Sakina in real life is Anil Kapoor’s daughter, but as she waits on the bridge, she takes the shape of the Eternal Feminine, like Sita, like Penelope, like the Lady of Shalott, watching out for — what else' — Man.
Now, to pull this storyline off and turn it into an enjoyable film requires a lively screenplay and dialogues, and most of all, a sense of humour, an intelligence that would recognise the plot as a contrivance and treat it as such, as an opera, or as theatre, as Baz Luhrmann does in Moulin Rouge. But Bhansali, alas, lacks all of these.
There is not a single line from Raj to Sakina that is really funny — and when Raj sledge-hammers his way into old Zohra Sehgal’s heart, it is pathetic, not tear-inducing. The only instance when the audience is really moved is when Gulabji says disapprovingly about something: “I don’t likes!” The viewers share her sentiment — about many things.
Still, much would have been forgiven if this was an original show, for somewhere there is a glimmering of grand themes: of passion that brooks no barrier, of selfless love, of the tension between the real (Gulabji’s world) and the ideal (Raj’s world) — but all these seem to have been borrowed, as is Bhansali’s style.
The story is based on Dostoyevsky’s short story White Nights, which Bhansali acknowledges, but the film is also said to be heavily dependent on Italian master Luchino Visconti’s 1957 film of the same name based on the same story, which is not acknowledged.
Ranbir is fine as a debutant, but he is burdened too much with the Kapoor name.
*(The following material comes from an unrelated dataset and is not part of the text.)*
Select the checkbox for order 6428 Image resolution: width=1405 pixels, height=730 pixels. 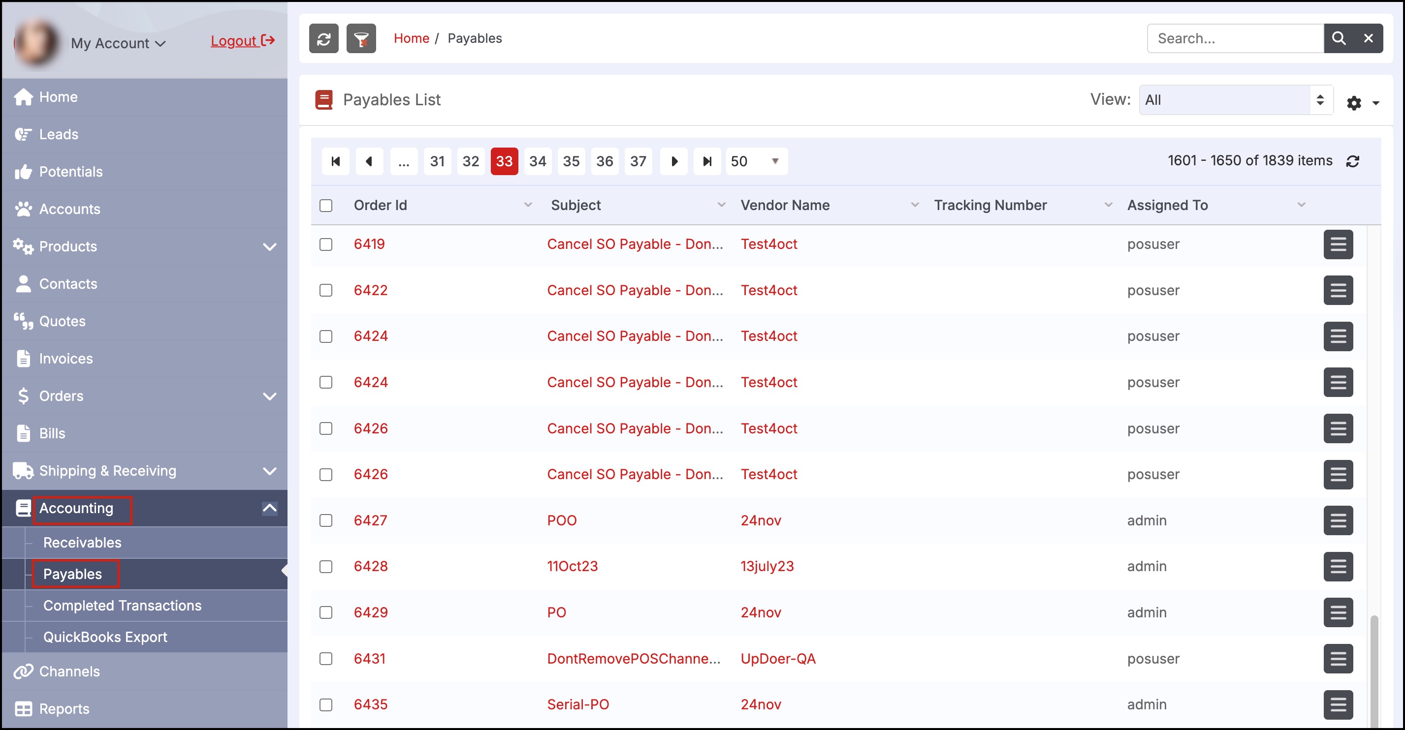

Even the bar that he works at is named RK bar. Then there is the Shri 420 Raj Kapoor-Nargis umbrella. And Ranbir’s towel-song' It is too little, too hyped. And he does it in the backdrop of curtains with knowing Mona Lisa eyes painted on them, while Ranbir himself winks and leers. Raj is not as innocent as he looks. Bhansali is a grandmaster of fakes.
Other credits' Sonam is pretty and insipid. Sets are credited to Omung Kumar, whose brain is obviously as over-stimulated as Bhansali’s. The rest of the film is one boring choreography.
In any case, there is too much blue light. As a young viewer said: “Wish there was more of the towel sequence and less of mush. Then at least we could have called it a blue film.”